#### SHORT TASK
Render everything below, from the line containing "Toggle step-style hold interpolation mode" down to the line containing "point(788,543)", as a JSON list of strings, one string per line and no blank lines. Include both of those lines and nothing else from the items.

#### DATA PROVIDED
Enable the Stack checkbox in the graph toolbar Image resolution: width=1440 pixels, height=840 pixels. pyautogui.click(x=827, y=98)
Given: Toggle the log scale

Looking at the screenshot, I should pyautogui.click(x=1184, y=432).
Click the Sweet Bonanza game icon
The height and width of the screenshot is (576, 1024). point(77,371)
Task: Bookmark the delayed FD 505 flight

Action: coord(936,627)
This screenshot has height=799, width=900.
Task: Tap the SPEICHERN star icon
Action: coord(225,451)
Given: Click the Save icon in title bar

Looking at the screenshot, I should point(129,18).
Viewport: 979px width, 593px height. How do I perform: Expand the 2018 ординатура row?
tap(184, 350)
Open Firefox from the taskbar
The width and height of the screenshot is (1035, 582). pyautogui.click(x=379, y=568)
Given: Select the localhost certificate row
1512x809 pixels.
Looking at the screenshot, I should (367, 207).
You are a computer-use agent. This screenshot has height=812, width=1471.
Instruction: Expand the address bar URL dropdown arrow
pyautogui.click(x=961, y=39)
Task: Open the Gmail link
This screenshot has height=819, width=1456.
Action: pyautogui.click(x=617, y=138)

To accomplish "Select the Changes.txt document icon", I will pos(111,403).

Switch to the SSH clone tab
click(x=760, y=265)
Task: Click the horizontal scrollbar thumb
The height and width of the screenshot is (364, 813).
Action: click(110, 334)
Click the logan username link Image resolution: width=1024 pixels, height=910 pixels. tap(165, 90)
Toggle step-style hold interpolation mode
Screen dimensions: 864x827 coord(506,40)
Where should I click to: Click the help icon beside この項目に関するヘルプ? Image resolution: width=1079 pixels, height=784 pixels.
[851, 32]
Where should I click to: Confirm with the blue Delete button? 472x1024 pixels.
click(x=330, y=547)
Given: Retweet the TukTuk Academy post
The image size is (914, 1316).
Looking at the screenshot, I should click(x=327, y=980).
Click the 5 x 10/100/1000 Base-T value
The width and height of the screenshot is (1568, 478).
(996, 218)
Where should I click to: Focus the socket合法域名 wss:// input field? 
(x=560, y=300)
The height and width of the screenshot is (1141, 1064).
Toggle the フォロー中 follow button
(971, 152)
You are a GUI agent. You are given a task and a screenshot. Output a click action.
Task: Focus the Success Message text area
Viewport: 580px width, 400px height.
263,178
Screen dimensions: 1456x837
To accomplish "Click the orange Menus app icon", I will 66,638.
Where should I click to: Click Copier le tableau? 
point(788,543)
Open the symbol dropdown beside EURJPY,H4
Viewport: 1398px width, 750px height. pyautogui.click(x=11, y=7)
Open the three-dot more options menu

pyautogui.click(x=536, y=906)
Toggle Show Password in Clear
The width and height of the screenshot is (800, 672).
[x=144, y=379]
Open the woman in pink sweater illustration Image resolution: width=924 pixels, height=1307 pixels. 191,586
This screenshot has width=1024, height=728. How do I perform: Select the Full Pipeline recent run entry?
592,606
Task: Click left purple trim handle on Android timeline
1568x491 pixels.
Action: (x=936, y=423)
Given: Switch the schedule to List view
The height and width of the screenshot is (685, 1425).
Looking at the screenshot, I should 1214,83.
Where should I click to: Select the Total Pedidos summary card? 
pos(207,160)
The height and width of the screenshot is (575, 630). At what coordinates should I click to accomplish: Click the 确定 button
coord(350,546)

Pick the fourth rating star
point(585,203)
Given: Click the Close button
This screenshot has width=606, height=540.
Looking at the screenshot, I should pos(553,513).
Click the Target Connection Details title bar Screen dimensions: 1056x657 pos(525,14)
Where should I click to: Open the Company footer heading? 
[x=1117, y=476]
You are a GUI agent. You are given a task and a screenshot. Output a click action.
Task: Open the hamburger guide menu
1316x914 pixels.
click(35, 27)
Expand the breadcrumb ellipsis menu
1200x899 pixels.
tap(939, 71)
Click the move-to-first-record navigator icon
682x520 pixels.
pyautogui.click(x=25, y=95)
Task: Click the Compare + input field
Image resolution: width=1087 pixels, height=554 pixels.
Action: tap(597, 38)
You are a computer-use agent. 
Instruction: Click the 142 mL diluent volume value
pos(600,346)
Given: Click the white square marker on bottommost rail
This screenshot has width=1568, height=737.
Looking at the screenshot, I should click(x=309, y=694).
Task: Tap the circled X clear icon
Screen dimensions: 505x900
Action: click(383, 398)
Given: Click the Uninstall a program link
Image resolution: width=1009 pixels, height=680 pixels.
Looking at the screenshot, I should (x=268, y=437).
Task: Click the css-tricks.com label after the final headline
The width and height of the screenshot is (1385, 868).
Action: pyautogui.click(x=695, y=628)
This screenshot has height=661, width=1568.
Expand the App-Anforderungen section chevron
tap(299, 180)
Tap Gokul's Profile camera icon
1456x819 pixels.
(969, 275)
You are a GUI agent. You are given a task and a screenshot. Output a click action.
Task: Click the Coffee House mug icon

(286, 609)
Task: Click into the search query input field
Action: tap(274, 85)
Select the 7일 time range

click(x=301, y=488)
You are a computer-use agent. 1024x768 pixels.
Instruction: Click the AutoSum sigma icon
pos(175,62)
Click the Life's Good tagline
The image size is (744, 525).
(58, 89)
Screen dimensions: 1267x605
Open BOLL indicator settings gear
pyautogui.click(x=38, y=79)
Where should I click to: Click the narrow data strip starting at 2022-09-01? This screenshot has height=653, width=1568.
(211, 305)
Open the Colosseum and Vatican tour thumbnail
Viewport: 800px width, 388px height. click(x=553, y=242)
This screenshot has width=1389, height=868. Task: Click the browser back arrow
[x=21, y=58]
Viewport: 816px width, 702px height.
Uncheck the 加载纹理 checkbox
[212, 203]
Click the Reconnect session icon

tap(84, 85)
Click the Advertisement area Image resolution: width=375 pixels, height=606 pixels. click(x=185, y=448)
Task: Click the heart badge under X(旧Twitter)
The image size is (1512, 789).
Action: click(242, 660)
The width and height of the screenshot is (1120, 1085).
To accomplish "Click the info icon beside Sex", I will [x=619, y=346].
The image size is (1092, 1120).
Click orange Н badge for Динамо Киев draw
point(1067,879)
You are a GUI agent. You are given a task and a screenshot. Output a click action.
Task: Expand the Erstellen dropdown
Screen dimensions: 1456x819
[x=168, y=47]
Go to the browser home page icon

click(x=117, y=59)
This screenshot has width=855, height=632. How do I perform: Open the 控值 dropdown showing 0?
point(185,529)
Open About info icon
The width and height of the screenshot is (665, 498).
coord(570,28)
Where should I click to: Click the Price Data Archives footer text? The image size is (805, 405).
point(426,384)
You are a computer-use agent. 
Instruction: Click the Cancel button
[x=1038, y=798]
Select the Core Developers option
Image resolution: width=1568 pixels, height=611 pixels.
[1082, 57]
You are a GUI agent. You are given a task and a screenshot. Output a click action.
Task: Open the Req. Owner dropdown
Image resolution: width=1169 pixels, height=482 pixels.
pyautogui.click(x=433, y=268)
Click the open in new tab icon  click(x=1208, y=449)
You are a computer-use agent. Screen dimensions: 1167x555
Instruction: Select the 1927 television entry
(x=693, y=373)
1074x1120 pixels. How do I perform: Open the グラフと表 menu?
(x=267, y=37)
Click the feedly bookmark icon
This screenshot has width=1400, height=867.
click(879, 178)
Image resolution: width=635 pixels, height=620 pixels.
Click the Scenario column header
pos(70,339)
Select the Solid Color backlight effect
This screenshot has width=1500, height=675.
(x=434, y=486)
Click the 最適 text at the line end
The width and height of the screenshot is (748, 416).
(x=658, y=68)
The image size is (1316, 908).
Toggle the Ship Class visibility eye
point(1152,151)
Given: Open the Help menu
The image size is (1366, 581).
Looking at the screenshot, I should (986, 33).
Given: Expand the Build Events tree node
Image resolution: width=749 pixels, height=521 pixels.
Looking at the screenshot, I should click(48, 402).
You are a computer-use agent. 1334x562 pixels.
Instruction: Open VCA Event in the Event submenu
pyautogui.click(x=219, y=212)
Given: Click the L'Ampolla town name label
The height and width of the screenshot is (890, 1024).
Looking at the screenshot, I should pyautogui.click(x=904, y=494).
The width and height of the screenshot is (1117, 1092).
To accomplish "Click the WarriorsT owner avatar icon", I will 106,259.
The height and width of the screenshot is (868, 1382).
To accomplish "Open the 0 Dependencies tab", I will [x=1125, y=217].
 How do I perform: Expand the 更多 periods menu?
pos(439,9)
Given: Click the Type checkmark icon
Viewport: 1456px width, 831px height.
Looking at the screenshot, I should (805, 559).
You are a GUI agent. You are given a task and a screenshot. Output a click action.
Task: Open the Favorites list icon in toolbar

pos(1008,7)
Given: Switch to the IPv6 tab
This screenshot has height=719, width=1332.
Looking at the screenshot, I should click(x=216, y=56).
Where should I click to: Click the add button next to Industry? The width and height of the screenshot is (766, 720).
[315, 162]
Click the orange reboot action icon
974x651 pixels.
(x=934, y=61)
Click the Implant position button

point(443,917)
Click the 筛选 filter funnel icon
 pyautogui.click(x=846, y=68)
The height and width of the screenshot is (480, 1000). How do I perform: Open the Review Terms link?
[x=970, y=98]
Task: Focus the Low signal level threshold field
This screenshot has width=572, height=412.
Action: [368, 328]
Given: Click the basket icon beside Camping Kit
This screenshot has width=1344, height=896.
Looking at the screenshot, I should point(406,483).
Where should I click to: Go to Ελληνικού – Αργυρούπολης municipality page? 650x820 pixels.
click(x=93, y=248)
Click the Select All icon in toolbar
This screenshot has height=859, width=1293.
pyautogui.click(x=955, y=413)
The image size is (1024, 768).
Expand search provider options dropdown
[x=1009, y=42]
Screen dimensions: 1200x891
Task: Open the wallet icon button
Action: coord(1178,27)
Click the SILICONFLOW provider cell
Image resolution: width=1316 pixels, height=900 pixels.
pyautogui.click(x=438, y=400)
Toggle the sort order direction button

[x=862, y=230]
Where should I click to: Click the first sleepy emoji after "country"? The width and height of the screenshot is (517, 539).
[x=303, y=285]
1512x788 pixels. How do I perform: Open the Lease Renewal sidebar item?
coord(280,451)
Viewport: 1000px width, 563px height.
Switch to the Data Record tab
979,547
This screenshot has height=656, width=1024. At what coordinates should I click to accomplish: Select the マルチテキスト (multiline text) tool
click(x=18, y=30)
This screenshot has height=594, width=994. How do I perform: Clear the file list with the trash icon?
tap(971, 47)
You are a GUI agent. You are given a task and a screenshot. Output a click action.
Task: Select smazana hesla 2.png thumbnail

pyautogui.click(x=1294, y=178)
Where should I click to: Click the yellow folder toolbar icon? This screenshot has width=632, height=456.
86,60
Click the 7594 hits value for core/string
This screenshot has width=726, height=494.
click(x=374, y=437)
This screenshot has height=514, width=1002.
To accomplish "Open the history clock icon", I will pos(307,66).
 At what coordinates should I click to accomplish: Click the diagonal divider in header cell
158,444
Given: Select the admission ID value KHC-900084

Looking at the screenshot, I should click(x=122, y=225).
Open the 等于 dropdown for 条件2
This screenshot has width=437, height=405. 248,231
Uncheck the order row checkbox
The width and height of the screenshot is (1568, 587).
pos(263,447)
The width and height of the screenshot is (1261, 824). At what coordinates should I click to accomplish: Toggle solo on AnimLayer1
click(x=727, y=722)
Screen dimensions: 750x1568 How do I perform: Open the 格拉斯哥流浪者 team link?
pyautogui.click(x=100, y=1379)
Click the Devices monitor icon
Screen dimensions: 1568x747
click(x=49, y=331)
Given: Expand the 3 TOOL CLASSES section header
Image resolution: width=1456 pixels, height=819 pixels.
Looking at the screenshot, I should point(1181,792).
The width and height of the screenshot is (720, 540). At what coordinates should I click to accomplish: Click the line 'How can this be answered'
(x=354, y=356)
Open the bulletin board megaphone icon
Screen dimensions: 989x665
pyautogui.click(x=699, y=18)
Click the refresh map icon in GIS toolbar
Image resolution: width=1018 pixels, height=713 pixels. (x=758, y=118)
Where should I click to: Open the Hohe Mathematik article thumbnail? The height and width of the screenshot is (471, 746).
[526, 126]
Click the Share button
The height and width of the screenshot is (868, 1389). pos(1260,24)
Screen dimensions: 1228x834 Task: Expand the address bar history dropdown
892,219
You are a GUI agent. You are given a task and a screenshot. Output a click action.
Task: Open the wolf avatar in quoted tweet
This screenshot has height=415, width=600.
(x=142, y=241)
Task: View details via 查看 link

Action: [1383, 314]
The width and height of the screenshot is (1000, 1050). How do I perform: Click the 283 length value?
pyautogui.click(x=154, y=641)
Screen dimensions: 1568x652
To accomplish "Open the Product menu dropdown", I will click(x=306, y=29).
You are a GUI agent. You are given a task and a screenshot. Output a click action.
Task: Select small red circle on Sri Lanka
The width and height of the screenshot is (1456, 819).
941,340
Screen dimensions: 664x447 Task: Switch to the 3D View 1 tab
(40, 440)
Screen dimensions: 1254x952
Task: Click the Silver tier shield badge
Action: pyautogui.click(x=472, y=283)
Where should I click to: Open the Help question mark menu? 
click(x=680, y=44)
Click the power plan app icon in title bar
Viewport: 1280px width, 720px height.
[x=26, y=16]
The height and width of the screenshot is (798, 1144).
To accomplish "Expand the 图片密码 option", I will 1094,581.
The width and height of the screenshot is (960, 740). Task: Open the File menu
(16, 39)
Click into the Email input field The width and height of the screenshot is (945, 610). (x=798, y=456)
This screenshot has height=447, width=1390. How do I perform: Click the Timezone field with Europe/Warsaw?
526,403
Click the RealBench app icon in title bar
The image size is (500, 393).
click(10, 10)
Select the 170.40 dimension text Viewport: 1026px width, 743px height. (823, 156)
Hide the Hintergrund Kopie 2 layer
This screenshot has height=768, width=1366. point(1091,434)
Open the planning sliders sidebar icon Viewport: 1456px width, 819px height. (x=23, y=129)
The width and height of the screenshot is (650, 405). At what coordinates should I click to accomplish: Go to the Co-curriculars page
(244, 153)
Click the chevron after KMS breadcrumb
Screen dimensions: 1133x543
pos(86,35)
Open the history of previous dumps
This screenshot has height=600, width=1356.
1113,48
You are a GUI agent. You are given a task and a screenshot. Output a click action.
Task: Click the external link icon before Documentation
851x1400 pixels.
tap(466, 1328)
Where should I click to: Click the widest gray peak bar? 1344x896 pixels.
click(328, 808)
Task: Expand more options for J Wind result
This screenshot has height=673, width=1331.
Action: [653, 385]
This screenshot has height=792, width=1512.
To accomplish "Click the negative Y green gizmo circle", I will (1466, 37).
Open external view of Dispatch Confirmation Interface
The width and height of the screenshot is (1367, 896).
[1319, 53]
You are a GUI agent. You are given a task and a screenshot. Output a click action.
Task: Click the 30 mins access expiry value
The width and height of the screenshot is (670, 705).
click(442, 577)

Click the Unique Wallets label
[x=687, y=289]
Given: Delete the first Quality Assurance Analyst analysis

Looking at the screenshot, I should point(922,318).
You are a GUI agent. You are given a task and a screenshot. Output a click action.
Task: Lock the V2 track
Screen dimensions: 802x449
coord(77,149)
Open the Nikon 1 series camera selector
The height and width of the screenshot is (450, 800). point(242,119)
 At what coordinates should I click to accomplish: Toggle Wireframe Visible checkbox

#### SOLUTION FOR THIS PROBLEM
[
  "Toggle step-style hold interpolation mode",
  "Screen dimensions: 864x827 coord(506,40)",
  "Where should I click to: Click the help icon beside この項目に関するヘルプ? Image resolution: width=1079 pixels, height=784 pixels.",
  "[851, 32]",
  "Where should I click to: Confirm with the blue Delete button? 472x1024 pixels.",
  "click(x=330, y=547)",
  "Given: Retweet the TukTuk Academy post",
  "The image size is (914, 1316).",
  "Looking at the screenshot, I should click(x=327, y=980).",
  "Click the 5 x 10/100/1000 Base-T value",
  "The width and height of the screenshot is (1568, 478).",
  "(996, 218)",
  "Where should I click to: Focus the socket合法域名 wss:// input field? ",
  "(x=560, y=300)",
  "The height and width of the screenshot is (1141, 1064).",
  "Toggle the フォロー中 follow button",
  "(971, 152)",
  "You are a GUI agent. You are given a task and a screenshot. Output a click action.",
  "Task: Focus the Success Message text area",
  "Viewport: 580px width, 400px height.",
  "263,178",
  "Screen dimensions: 1456x837",
  "To accomplish \"Click the orange Menus app icon\", I will 66,638.",
  "Where should I click to: Click Copier le tableau? ",
  "point(788,543)"
]